Na avaliação de Ademar Mota, professor de Ciências Contábeis do Unitoledo Wyden, o principal problema está na forma como essas ferramentas são utilizadas. “A inteligência artificial pode auxiliar na organização das informações e esclarecer dúvidas mais simples, mas não substitui o conhecimento técnico nem a análise detalhada de cada caso” , afirma.
Segundo o especialista, entre as falhas mais frequentes estão o compartilhamento de dados pessoais em ambientes digitais abertos, a confiança integral nas respostas fornecidas pelas plataformas e o uso de informações que podem não refletir as regras mais atualizadas da legislação. Esses fatores aumentam o risco de inconsistências na declaração e podem levar o contribuinte à malha fina.
Outro ponto de atenção é a falsa sensação de segurança. Muitos usuários acreditam que a tecnologia garante precisão total, quando, na prática, ela depende da qualidade das informações inseridas e do contexto fornecido. “A responsabilidade sobre os dados declarados é sempre do contribuinte. Por isso, qualquer informação precisa ser conferida com base em documentos oficiais” , reforça Ademar.

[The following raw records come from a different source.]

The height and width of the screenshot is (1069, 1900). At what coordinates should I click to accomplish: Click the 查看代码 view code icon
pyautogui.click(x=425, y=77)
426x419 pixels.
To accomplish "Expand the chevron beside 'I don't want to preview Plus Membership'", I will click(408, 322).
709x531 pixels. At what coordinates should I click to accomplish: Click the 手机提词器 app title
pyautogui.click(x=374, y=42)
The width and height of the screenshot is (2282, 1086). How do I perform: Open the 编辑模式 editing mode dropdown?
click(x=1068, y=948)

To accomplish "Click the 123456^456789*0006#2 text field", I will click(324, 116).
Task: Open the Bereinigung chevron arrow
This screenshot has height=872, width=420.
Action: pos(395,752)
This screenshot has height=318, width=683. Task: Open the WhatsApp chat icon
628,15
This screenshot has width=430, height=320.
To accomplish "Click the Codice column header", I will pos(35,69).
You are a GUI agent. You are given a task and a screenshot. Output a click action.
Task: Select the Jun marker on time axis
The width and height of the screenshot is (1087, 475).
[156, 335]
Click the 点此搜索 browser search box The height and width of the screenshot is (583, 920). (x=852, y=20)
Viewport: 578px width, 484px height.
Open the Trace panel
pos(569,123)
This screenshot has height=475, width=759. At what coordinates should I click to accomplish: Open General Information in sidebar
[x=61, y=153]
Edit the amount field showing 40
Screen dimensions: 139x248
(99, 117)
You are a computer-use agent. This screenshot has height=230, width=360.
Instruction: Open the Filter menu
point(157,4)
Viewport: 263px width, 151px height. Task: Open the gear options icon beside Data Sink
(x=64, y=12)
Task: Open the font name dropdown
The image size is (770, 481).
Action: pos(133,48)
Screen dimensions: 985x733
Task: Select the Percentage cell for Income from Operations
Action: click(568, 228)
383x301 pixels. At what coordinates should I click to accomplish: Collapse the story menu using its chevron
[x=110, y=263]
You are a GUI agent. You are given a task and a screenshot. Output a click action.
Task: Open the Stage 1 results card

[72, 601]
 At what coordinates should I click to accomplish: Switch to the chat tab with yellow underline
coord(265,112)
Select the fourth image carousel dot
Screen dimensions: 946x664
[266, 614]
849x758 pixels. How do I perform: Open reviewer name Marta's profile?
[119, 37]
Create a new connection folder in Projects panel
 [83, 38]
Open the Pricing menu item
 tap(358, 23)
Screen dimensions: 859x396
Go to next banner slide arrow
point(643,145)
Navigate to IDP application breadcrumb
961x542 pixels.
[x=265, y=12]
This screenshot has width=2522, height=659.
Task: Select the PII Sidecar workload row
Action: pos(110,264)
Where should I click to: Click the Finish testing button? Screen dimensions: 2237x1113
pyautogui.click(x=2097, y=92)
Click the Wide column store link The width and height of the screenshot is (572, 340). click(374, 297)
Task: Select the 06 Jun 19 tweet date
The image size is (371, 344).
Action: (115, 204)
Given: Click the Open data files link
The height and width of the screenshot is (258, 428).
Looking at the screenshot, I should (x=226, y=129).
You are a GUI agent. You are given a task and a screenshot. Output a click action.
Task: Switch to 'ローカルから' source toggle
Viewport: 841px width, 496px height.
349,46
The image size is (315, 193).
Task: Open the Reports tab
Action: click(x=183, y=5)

Além disso, erros tradicionais continuam sendo recorrentes, independentemente do uso de ferramentas digitais. Omissão de rendimentos, divergências em despesas dedutíveis e inconsistências cadastrais seguem entre os principais motivos que levam a problemas com a Receita.
Para o professor, a inteligência artificial deve ser vista como um recurso complementar, e não como solução definitiva. O uso consciente, aliado à conferência cuidadosa das informações, é fundamental para evitar equívocos. Em casos mais complexos, a orientação de um profissional da área contábil continua sendo o caminho mais seguro.
Ao final, a recomendação é clara: utilizar a tecnologia com cautela, revisar todos os dados antes do envio e priorizar sempre fontes confiáveis. Em um cenário de transformação digital, o equilíbrio entre inovação e responsabilidade é essencial para garantir uma declaração correta e sem riscos.